Nie chciała już żyć,
Bo nie miała gdzie i po co,
Co zrobiła? Wzięła nóż,
Wbiła go głęboko i mocno…
Wtedy w jej oczach pojawił się strach,
Wcześniej zasłaniany głęboką
determinacją,
I co będzie dalej? Nic,
Jej oczy na zawsze zasną…
Krople krwi spływały powoli,
Tak jak w dzieciństwie sok malinowy,
Co teraz zrobi? Nic już nie może,
Jej ciało upadło na twardą podłogę…
Hope
Komentarze (5)
O jej bardzo dramatycznie.
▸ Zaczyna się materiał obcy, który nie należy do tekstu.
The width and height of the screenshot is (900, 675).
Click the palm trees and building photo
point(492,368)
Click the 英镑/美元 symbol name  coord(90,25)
Pozdrawiam serdecznie
Był moment,że też nie chciałam,ale pomyślałam,że jutro
będzie lepiej i jest.Wiersz dobrze napisany,ale nie
bierzcie noża dziewczyny...nikt nie jest tego wart...
Bardzo dramatyczny przekaz...
Mam nadzieję, że to tylko fikcja literacka. Do
usłyszenia.
Mimo iż jest to opis samobójstwa, brzmi jak
ostrzeżenie przed takim krokiem. Ciekawy przekaz.
Miłego dnia.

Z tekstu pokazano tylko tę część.